Writer's picture: Joe PaceJoe Pace

Making nightmares since 1954!

Storyland opened in 1954, the same year as Disneyland. One of the two theme parks became the insatiable predatory juggernaut of family entertainment, while the other remained a quaint, humble, mildly creepy attraction in the sleepy hamlet of Glen amidst the White Mountain National Forest. As the story goes, Bob Morrell, a veteran of the US Army 10th Division skiing soldiers in World War II, was living in Germany with his wife Ruth when they befriended an old woman named Frau Edith Von Arps who made little wooden figures of classic children's characters. From this improbable origin grew the idea to build a place where children could visit their fictional friends. And build it they did, against the advice of realtors and bankers and just about everyone they knew.

All New Hampshire children know Storyland. It was a traditional summertime pilgrimage from our youth, whether we were seacoast kids or north country kids or upper valley kids. We all trundled off to that brightly-colored, fantastical, oddly terrifying environment where Humpty Dumpty and Goldilocks and other fairy tale denizens would leer at you from behind chipped and peeling paint jobs. We'd eat ice cream and clamber through the Shoe the Old Woman lived in and Cinderella's castle, all the while deeply aware that we were frolicking in a landscape designed for our parents' less incredulous, more willing-to-be-entertained generation. There's a hokey earnestness to Storyland; your grandmother trying a little too hard to interest you in coffee cake or a butterscotch candy. It's time travel for $33.99 per person.
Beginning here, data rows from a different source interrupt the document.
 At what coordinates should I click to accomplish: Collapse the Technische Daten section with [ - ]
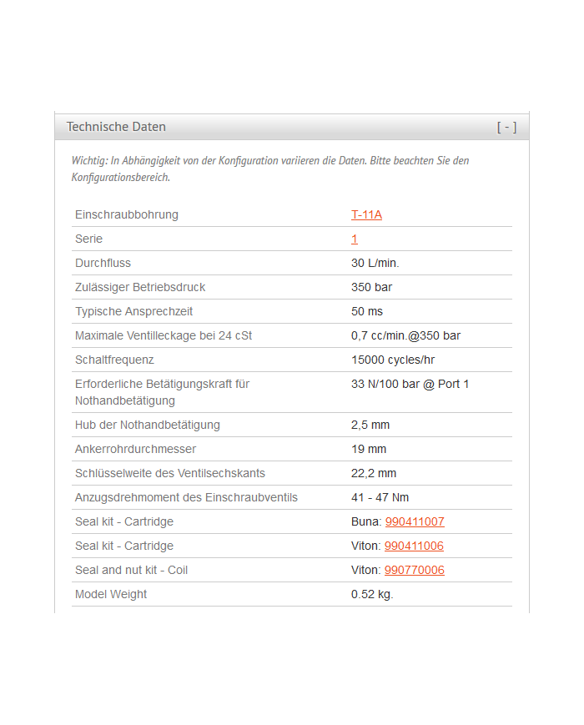point(506,127)
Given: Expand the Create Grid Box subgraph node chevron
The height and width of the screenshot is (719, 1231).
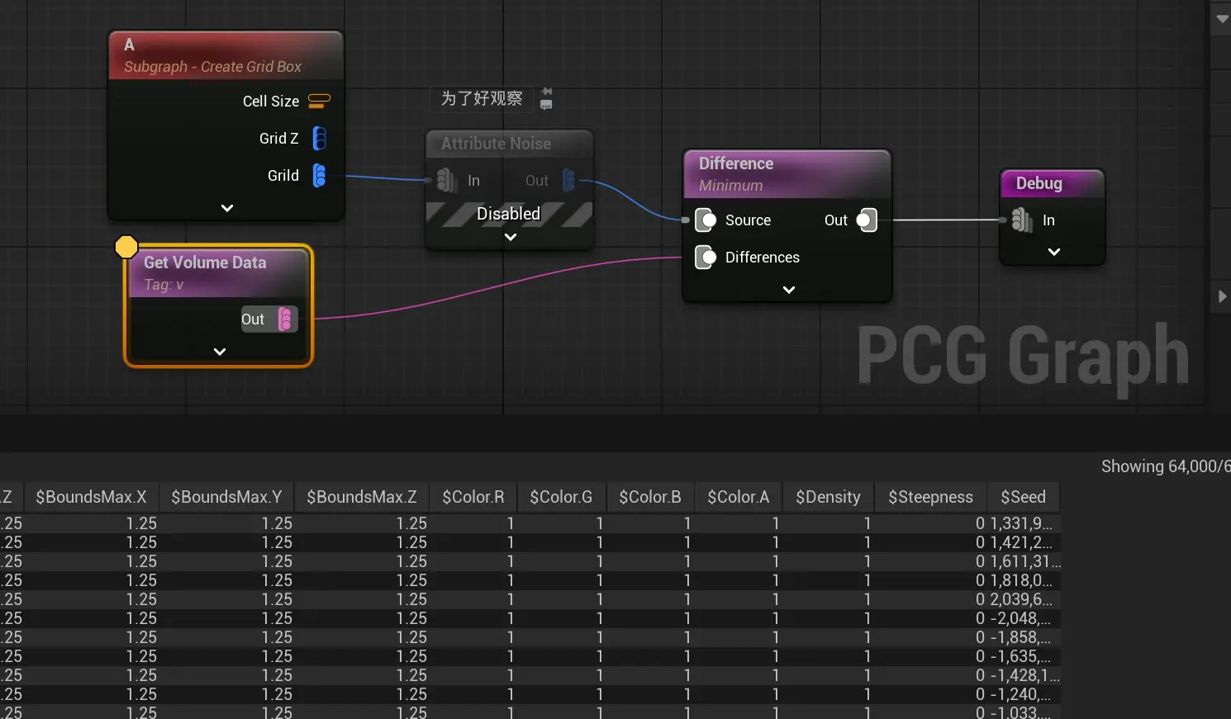Looking at the screenshot, I should (227, 208).
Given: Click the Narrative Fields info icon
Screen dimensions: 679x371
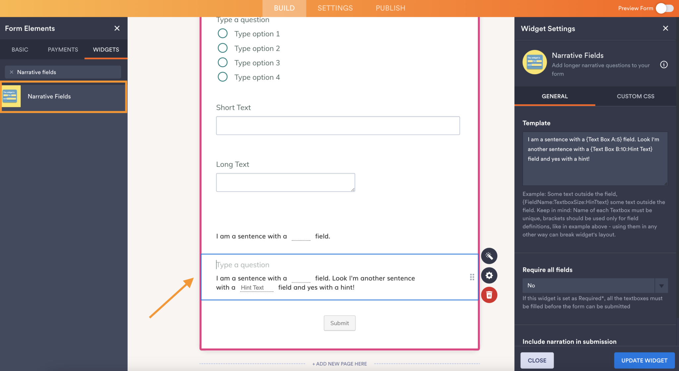Looking at the screenshot, I should click(x=664, y=65).
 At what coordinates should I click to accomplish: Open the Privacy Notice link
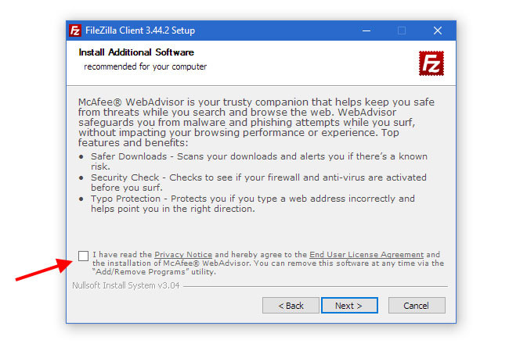183,255
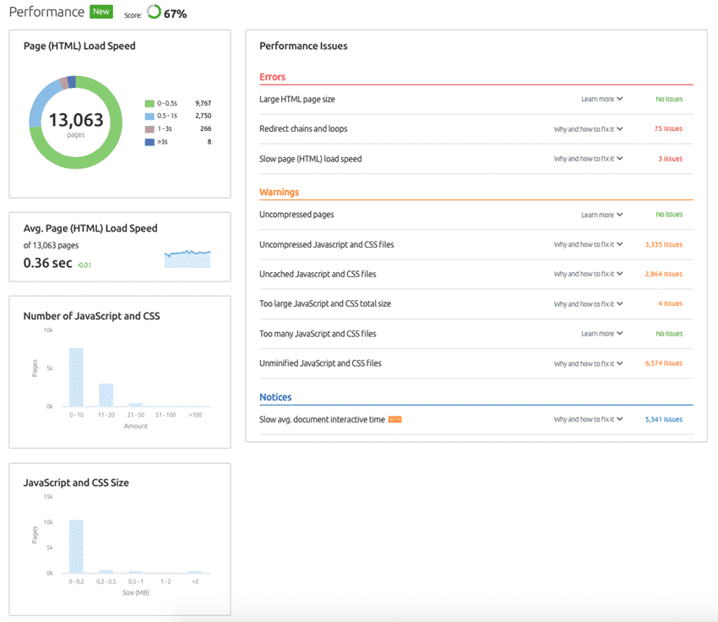Click the green 0 - 0.5s legend swatch

tap(150, 102)
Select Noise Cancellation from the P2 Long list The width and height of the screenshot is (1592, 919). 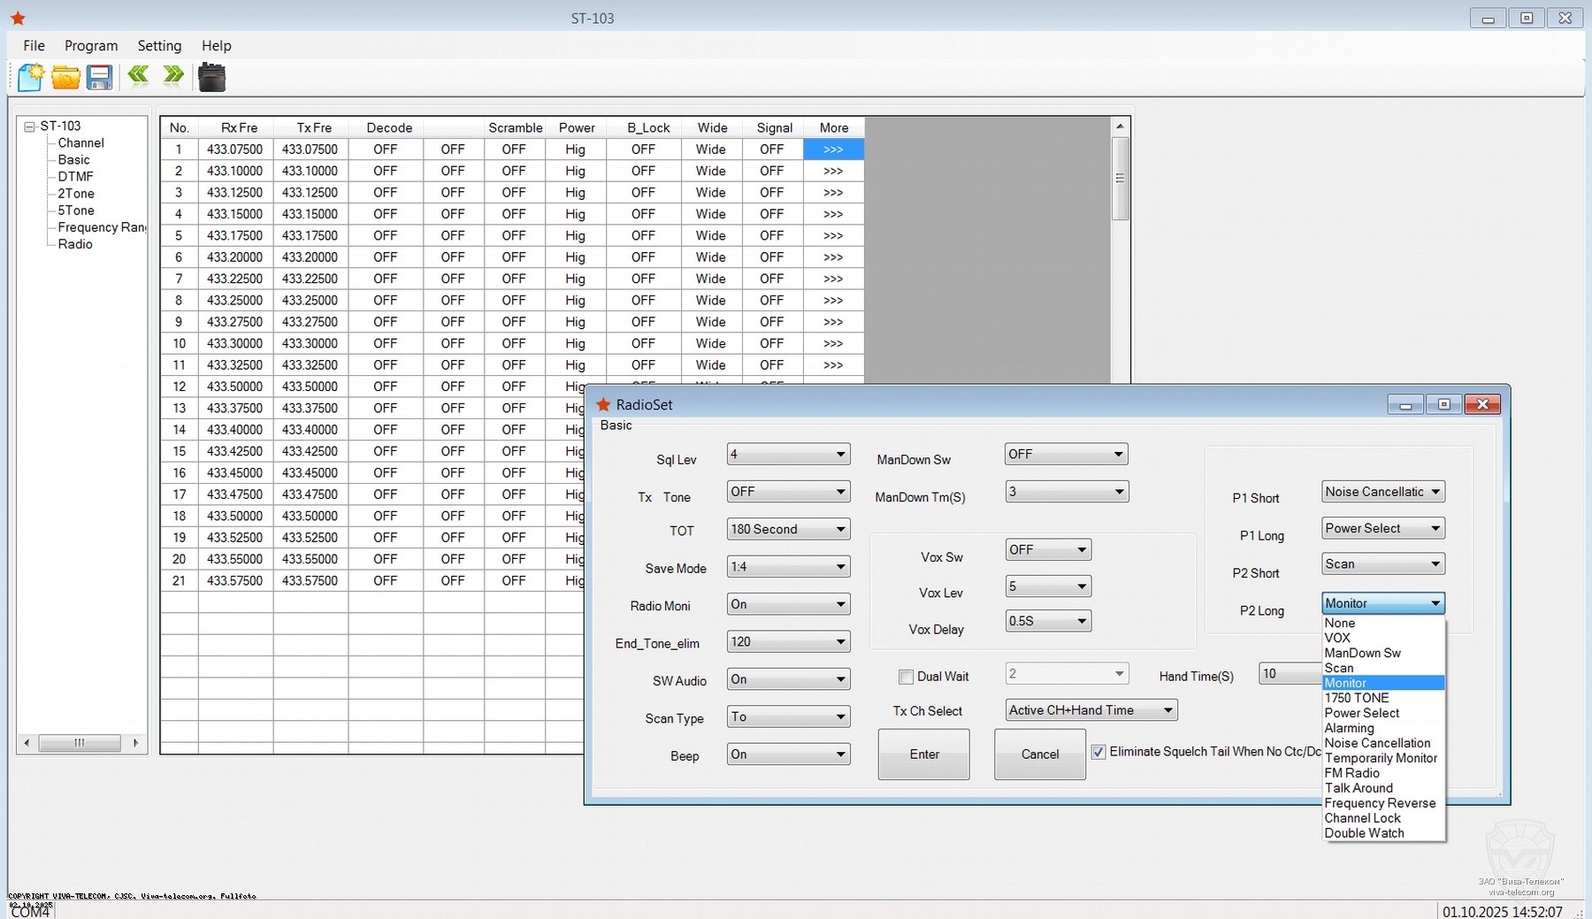coord(1376,743)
They've updated it, adding more rides and attractions, but the basic character of Storyland remains, lacquered wholesome nostalgia underpinned by the bittersweet knowledge that the kids would probably rather be playing video games and are mostly humoring you by having their picture taken in the pumpkin carriage or pirate ship. The sophistication we liked to think we had at ten, our kids like to think they have at five. Ain't nobody got time for plastic animals and paddleboat swans any more.